NTU-CEE Distinguished Speaker Series: Professor Yafeng YIN
Organized By
CEE Seminar Committee
Host By
Associate Professor WANG Zhiwei
Topic
Abstract
Civil infrastructure systems are socio-technical networks whose performance depends critically on human decision-making. Choices made by users, operators, and other stakeholders shape system dynamics, resource allocation, resilience, and the effectiveness of policy interventions. Yet choice modeling remains a persistent bottleneck because high-quality choice data are expensive to collect, difficult to scale, and often limited in their ability to capture heterogeneous responses to new conditions. Large language models (LLMs) create a new opportunity by generating synthetic responses in structured choice settings at scale. However, raw LLM outputs are not behaviorally calibrated and therefore cannot be used directly for structural choice estimation or policy analysis.

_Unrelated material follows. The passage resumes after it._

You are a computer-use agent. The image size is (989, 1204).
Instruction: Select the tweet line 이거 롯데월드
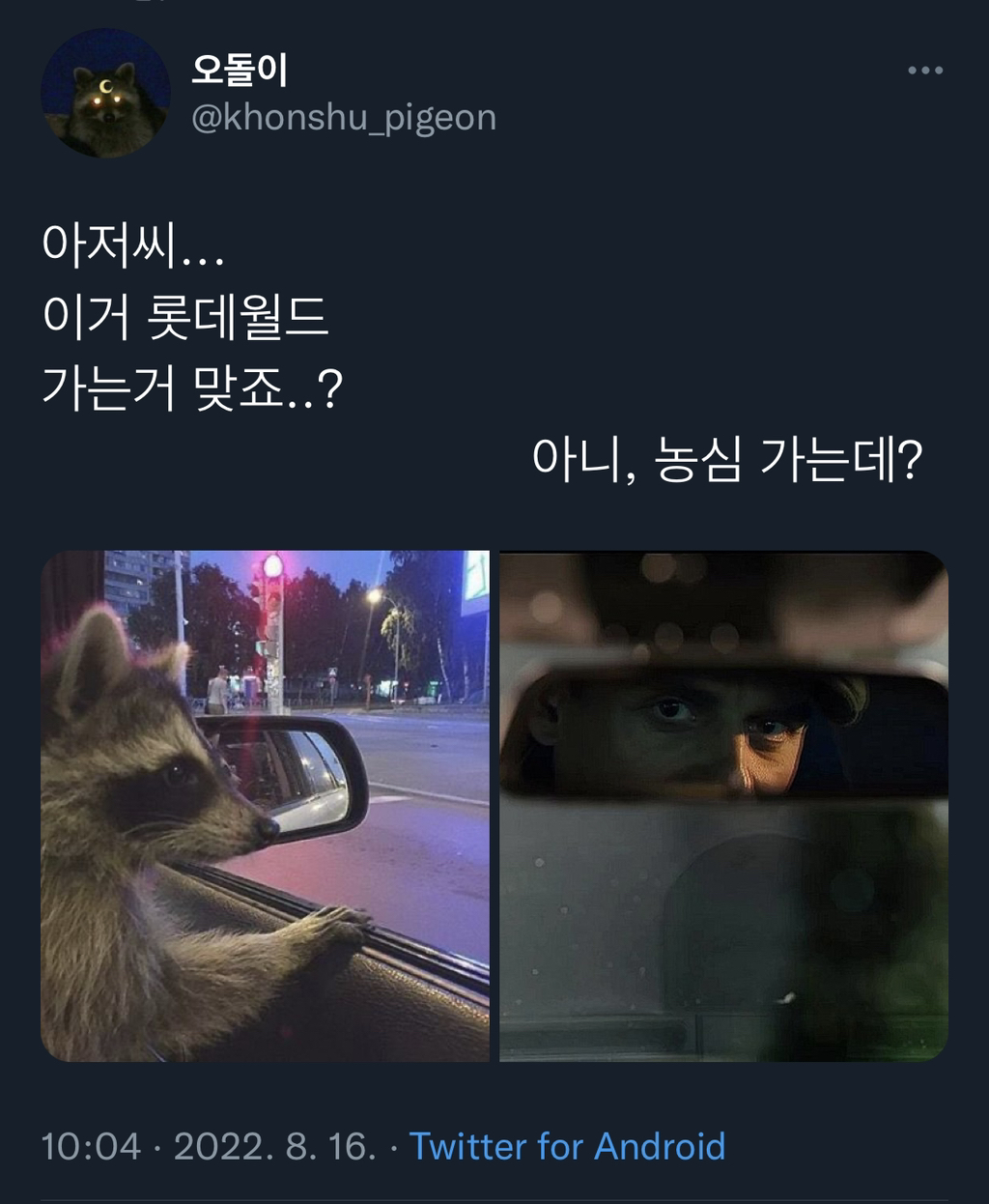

This talk presents a theoretically grounded framework for converting LLMs into calibrated choice simulators and integrating LLM-generated responses with observed human data to estimate policy-credible structural choice models. Transportation systems serve as the primary technical context for illustrating the framework and its empirical implementation, while the underlying ideas are broadly applicable across civil infrastructure systems. The framework preserves interpretability and valid inference while leveraging generative AI to enrich choice data and improve behavioral realism. The central methodological question is how to align LLM-generated choices with human heterogeneity and substitution patterns, and then use this alignment to improve estimation, prediction, and policy evaluation.
Biography
Dr. Yafeng Yin is the Donald Cleveland Collegiate Professor of Engineering and the Donald Malloure Department Chair of Civil and Environmental Engineering at the University of Michigan, Ann Arbor. His research examines the interactions among travelers, infrastructure, and mobility services, aiming to enhance the design, operation, and regulation of transportation systems. He has published over 160 peer-reviewed papers in leading journals and served as Editor-in-Chief of Transportation Research Part C: Emerging Technologies from 2014 to 2020. He currently serves as an Area Editor for Transportation Science and an Associate Editor for Transportation Research Part B: Methodological, and co-Editor-Chief for the newly launched journal Artificial Intelligence for Transportation.
Dr. Yin’s work has received multiple honors, including the Frank M. Masters Transportation Engineering Award from American Society of Civil Engineers (ASCE), the Monroe-Brown Foundation Education Excellence Award from Michigan Engineering, the Doctoral Mentoring Award from the University of Florida, and the Outstanding Leadership Award from the Chinese Overseas Transportation Association (COTA). He has also received several best paper awards from the Transportation Research Board, including the Stella Dafermos, Ryuichi Kitamura, and Kikuchi-Karlaftis awards. He earned his Ph.D. from the University of Tokyo in 2002, and his master’s and bachelor’s degrees from Tsinghua University in 1996 and 1994, respectively.